■ Your goal
What is the number of lines below that contain the word "agent"? Respond with that number alone.

-- Records supplied follows --

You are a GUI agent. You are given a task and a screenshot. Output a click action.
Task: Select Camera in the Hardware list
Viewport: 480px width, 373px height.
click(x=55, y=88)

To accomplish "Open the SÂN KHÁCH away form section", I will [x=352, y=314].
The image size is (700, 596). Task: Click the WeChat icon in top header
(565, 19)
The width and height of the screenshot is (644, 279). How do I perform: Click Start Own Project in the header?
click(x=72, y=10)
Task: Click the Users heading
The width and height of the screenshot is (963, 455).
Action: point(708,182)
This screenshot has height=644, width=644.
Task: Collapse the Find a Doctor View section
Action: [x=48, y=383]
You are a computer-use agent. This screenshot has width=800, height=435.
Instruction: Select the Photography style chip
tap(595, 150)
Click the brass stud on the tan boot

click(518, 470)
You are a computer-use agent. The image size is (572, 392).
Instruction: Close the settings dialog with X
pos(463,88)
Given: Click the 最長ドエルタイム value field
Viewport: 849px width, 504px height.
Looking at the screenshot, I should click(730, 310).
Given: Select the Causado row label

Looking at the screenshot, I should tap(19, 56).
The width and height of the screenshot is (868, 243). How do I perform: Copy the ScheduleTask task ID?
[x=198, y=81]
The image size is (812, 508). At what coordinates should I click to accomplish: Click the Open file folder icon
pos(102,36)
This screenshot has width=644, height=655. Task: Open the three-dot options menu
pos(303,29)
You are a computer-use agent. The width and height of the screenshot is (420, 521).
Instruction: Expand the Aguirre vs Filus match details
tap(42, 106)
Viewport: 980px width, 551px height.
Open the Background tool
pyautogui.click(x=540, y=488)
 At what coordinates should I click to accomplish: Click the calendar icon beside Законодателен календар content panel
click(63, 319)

-- Records supplied concluded --

■ Output of the exercise
4